Reproduce the passage of the article on the Frafraha plastic recycling factory verbatim, starting with "According to the" and going on through "by its operations.".

-------- Selected text --------

The owner of the plastic recycling factory emitting toxic fumes in Frafraha, a suburb in Accra, has stated that he will only move out of the community in a year’s time.
The operations of Mr. Mohammed Habib Tafiru has come under heavy criticisms by residents in the community over what they describe as excessive levels of noise and unbearable fumes from the company.
The residents are also accusing the Environmental Protection Agency (EPA) of compromising on their health after the plastic recycling factory was allowed to operate in the area without permit.
The residents who live near the plastic manufacturing factory at north Frafraha say the toxic fumes from the factory is having a negative impact on their health.
According to the residents, they strain with each breath as they suffer severe headaches, nausea and respiratory problems.
The irate residents are demanding that the factory immediately move out from the area to another location where they will not be affected by its operations.

-------- Data to examine --------

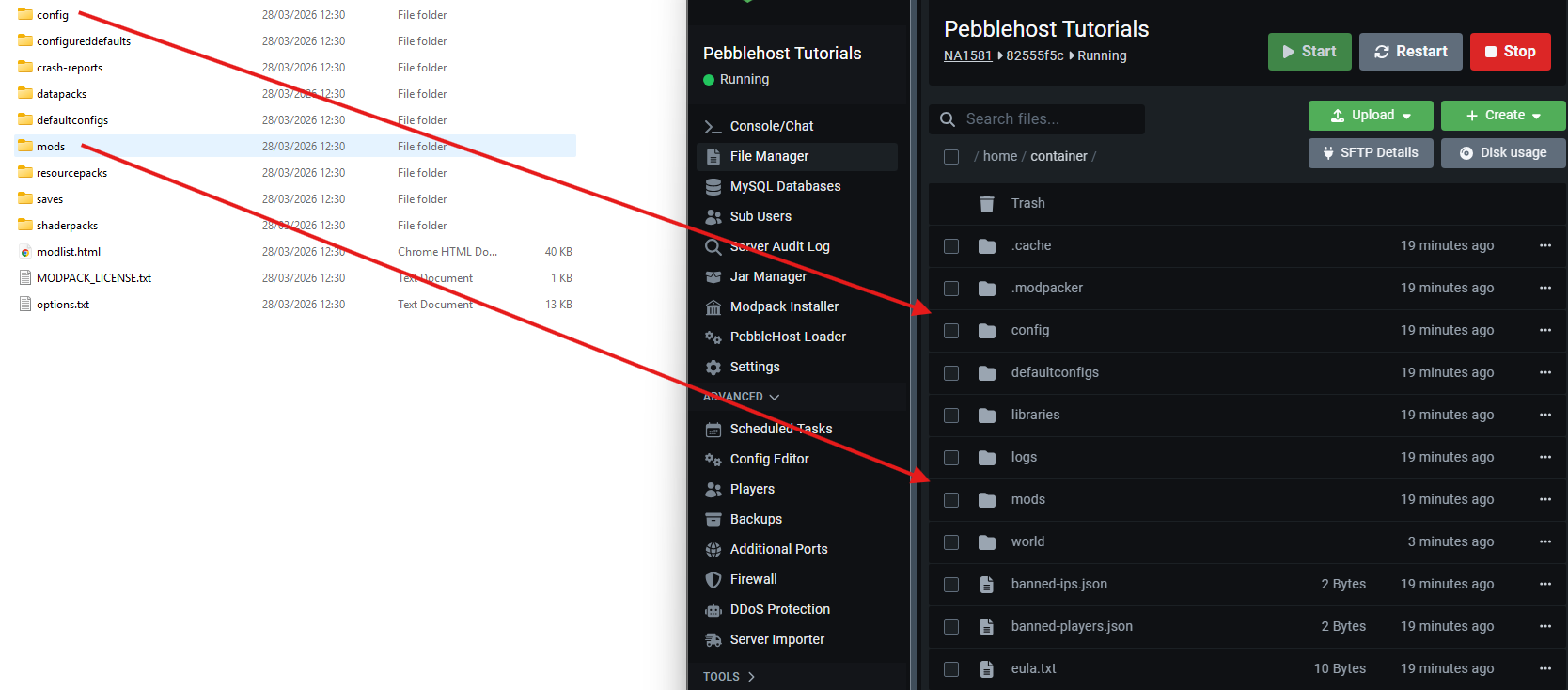
Task: Collapse the ADVANCED section
Action: 742,397
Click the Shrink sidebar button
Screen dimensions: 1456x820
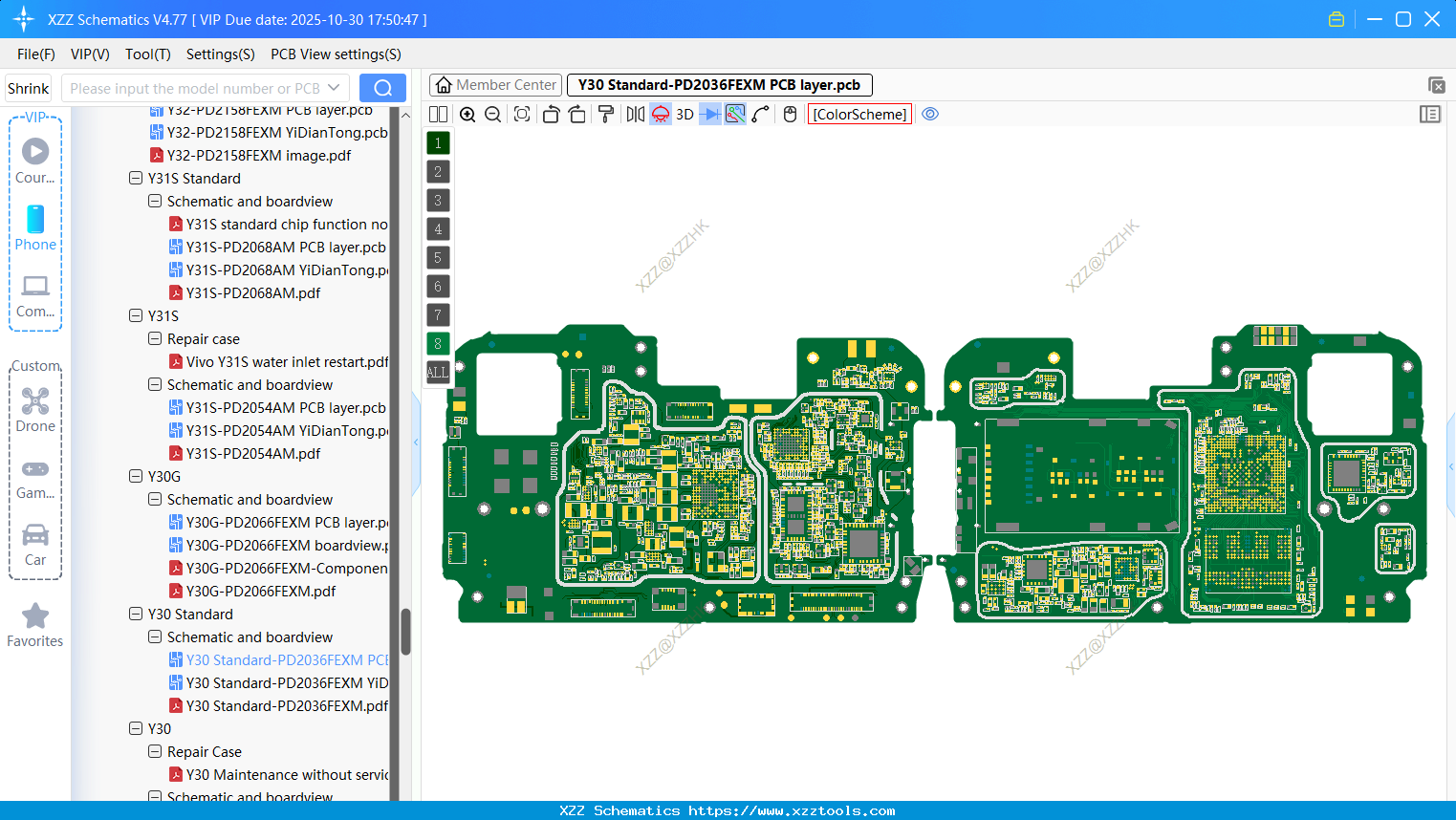(28, 88)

--------

Reply:
According to the residents, they strain with each breath as they suffer severe headaches, nausea and respiratory problems.
The irate residents are demanding that the factory immediately move out from the area to another location where they will not be affected by its operations.